## SHORT EXERCISE
Copy the material below, replacing "Locate an element" with "Find an item" wherever it appears and leaving everything else the same.

## RECORDS SUPPLIED
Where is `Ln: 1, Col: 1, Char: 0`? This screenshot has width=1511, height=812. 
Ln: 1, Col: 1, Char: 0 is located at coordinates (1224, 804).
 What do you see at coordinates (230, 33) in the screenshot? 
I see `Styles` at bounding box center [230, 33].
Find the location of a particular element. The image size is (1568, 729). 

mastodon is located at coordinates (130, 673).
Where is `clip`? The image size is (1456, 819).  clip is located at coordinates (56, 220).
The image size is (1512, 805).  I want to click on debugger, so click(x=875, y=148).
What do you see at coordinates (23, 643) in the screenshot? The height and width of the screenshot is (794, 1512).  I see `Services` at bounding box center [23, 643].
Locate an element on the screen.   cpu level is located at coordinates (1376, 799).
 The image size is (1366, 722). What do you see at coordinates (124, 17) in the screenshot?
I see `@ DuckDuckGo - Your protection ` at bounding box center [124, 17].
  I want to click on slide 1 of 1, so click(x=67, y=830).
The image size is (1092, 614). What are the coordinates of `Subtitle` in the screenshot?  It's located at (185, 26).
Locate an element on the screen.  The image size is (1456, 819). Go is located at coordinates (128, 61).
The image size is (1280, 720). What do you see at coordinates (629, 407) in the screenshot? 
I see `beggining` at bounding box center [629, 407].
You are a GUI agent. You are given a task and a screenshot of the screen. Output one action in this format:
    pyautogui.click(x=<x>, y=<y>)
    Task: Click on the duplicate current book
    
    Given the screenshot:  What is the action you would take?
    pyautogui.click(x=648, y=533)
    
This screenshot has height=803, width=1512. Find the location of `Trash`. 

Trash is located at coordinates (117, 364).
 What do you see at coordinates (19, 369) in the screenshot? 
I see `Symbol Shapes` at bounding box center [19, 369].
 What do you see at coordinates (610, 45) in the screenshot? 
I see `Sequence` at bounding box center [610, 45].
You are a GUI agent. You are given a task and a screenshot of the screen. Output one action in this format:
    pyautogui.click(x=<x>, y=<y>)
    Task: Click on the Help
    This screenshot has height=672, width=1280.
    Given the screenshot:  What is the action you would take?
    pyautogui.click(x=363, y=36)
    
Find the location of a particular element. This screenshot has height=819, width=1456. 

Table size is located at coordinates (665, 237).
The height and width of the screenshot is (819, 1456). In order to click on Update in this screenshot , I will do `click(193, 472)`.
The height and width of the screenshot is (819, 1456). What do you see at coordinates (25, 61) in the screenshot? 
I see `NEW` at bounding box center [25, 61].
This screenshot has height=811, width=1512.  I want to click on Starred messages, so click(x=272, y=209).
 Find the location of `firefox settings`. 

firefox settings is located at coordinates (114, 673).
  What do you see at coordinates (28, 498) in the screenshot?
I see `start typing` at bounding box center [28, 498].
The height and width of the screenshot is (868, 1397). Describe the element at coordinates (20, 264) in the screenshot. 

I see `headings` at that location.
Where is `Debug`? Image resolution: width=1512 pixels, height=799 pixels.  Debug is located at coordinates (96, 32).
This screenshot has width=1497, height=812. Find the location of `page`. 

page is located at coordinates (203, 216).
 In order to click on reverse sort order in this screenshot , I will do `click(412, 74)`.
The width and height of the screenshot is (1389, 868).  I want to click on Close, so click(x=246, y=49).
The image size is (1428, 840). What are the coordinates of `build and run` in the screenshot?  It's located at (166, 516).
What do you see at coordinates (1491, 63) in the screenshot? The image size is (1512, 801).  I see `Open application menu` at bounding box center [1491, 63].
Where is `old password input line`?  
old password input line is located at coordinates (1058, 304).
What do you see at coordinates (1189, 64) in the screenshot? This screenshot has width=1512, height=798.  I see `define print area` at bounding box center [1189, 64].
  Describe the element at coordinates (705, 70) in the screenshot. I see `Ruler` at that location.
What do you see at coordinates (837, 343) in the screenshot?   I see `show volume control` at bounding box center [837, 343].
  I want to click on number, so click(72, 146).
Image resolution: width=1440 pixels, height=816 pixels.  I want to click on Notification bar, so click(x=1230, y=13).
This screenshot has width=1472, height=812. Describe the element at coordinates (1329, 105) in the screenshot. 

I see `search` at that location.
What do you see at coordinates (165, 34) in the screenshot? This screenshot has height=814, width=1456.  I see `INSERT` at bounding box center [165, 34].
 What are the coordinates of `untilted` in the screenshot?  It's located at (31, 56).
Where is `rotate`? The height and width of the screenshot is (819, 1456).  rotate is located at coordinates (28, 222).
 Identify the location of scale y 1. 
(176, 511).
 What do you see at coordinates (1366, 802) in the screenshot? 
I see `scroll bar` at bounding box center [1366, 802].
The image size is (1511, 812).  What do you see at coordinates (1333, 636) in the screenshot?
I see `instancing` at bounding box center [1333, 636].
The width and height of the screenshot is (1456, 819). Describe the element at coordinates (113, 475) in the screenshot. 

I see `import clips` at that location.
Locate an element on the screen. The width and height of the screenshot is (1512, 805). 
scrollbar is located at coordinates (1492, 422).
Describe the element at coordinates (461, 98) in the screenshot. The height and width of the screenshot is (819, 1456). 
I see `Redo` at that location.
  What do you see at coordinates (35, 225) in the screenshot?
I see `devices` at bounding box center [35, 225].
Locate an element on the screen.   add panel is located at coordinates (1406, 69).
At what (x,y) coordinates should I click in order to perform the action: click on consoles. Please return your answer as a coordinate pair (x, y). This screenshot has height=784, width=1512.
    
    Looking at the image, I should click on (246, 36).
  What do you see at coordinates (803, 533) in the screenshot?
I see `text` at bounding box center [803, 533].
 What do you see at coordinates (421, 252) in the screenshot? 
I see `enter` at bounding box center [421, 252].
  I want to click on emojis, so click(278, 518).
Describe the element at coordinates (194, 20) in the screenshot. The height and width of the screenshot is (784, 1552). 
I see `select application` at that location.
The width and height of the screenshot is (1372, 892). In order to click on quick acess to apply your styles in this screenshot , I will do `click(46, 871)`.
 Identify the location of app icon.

## RESULT OF THE EXERCISE
Where is `Ln: 1, Col: 1, Char: 0`? This screenshot has width=1511, height=812. 
Ln: 1, Col: 1, Char: 0 is located at coordinates (1224, 804).
 What do you see at coordinates (230, 33) in the screenshot? 
I see `Styles` at bounding box center [230, 33].
Find the location of a particular element. The image size is (1568, 729). 

mastodon is located at coordinates (130, 673).
Where is `clip`? The image size is (1456, 819).  clip is located at coordinates (56, 220).
The image size is (1512, 805).  I want to click on debugger, so click(x=875, y=148).
What do you see at coordinates (23, 643) in the screenshot? The height and width of the screenshot is (794, 1512).  I see `Services` at bounding box center [23, 643].
Find an item on the screen.   cpu level is located at coordinates (1376, 799).
 The image size is (1366, 722). What do you see at coordinates (124, 17) in the screenshot?
I see `@ DuckDuckGo - Your protection ` at bounding box center [124, 17].
  I want to click on slide 1 of 1, so click(x=67, y=830).
The image size is (1092, 614). What are the coordinates of `Subtitle` in the screenshot?  It's located at (185, 26).
Find an item on the screen.  The image size is (1456, 819). Go is located at coordinates (128, 61).
The image size is (1280, 720). What do you see at coordinates (629, 407) in the screenshot? 
I see `beggining` at bounding box center [629, 407].
You are a GUI agent. You are given a task and a screenshot of the screen. Output one action in this format:
    pyautogui.click(x=<x>, y=<y>)
    Task: Click on the duplicate current book
    
    Given the screenshot:  What is the action you would take?
    pyautogui.click(x=648, y=533)
    
This screenshot has height=803, width=1512. Find the location of `Trash`. 

Trash is located at coordinates (117, 364).
 What do you see at coordinates (19, 369) in the screenshot? 
I see `Symbol Shapes` at bounding box center [19, 369].
 What do you see at coordinates (610, 45) in the screenshot? 
I see `Sequence` at bounding box center [610, 45].
You are a GUI agent. You are given a task and a screenshot of the screen. Output one action in this format:
    pyautogui.click(x=<x>, y=<y>)
    Task: Click on the Help
    This screenshot has height=672, width=1280.
    Given the screenshot:  What is the action you would take?
    pyautogui.click(x=363, y=36)
    
Find the location of a particular element. This screenshot has height=819, width=1456. 

Table size is located at coordinates (665, 237).
The height and width of the screenshot is (819, 1456). In order to click on Update in this screenshot , I will do `click(193, 472)`.
The height and width of the screenshot is (819, 1456). What do you see at coordinates (25, 61) in the screenshot? 
I see `NEW` at bounding box center [25, 61].
This screenshot has height=811, width=1512.  I want to click on Starred messages, so click(x=272, y=209).
 Find the location of `firefox settings`. 

firefox settings is located at coordinates (114, 673).
  What do you see at coordinates (28, 498) in the screenshot?
I see `start typing` at bounding box center [28, 498].
The height and width of the screenshot is (868, 1397). Describe the element at coordinates (20, 264) in the screenshot. 

I see `headings` at that location.
Where is `Debug`? Image resolution: width=1512 pixels, height=799 pixels.  Debug is located at coordinates (96, 32).
This screenshot has width=1497, height=812. Find the location of `page`. 

page is located at coordinates (203, 216).
 In order to click on reverse sort order in this screenshot , I will do `click(412, 74)`.
The width and height of the screenshot is (1389, 868).  I want to click on Close, so click(x=246, y=49).
The image size is (1428, 840). What are the coordinates of `build and run` in the screenshot?  It's located at (166, 516).
What do you see at coordinates (1491, 63) in the screenshot? The image size is (1512, 801).  I see `Open application menu` at bounding box center [1491, 63].
Where is `old password input line`?  
old password input line is located at coordinates (1058, 304).
What do you see at coordinates (1189, 64) in the screenshot? This screenshot has width=1512, height=798.  I see `define print area` at bounding box center [1189, 64].
  Describe the element at coordinates (705, 70) in the screenshot. I see `Ruler` at that location.
What do you see at coordinates (837, 343) in the screenshot?   I see `show volume control` at bounding box center [837, 343].
  I want to click on number, so click(72, 146).
Image resolution: width=1440 pixels, height=816 pixels.  I want to click on Notification bar, so click(x=1230, y=13).
This screenshot has width=1472, height=812. Describe the element at coordinates (1329, 105) in the screenshot. 

I see `search` at that location.
What do you see at coordinates (165, 34) in the screenshot? This screenshot has height=814, width=1456.  I see `INSERT` at bounding box center [165, 34].
 What are the coordinates of `untilted` in the screenshot?  It's located at (31, 56).
Where is `rotate`? The height and width of the screenshot is (819, 1456).  rotate is located at coordinates (28, 222).
 Identify the location of scale y 1. 
(176, 511).
 What do you see at coordinates (1366, 802) in the screenshot? 
I see `scroll bar` at bounding box center [1366, 802].
The image size is (1511, 812).  What do you see at coordinates (1333, 636) in the screenshot?
I see `instancing` at bounding box center [1333, 636].
The width and height of the screenshot is (1456, 819). Describe the element at coordinates (113, 475) in the screenshot. 

I see `import clips` at that location.
Find an item on the screen. The width and height of the screenshot is (1512, 805). 
scrollbar is located at coordinates (1492, 422).
Describe the element at coordinates (461, 98) in the screenshot. The height and width of the screenshot is (819, 1456). 
I see `Redo` at that location.
  What do you see at coordinates (35, 225) in the screenshot?
I see `devices` at bounding box center [35, 225].
Find an item on the screen.   add panel is located at coordinates (1406, 69).
At what (x,y) coordinates should I click in order to perform the action: click on consoles. Please return your answer as a coordinate pair (x, y). This screenshot has height=784, width=1512.
    
    Looking at the image, I should click on (246, 36).
  What do you see at coordinates (803, 533) in the screenshot?
I see `text` at bounding box center [803, 533].
 What do you see at coordinates (421, 252) in the screenshot? 
I see `enter` at bounding box center [421, 252].
  I want to click on emojis, so click(278, 518).
Describe the element at coordinates (194, 20) in the screenshot. The height and width of the screenshot is (784, 1552). 
I see `select application` at that location.
The width and height of the screenshot is (1372, 892). In order to click on quick acess to apply your styles in this screenshot , I will do `click(46, 871)`.
 Identify the location of app icon.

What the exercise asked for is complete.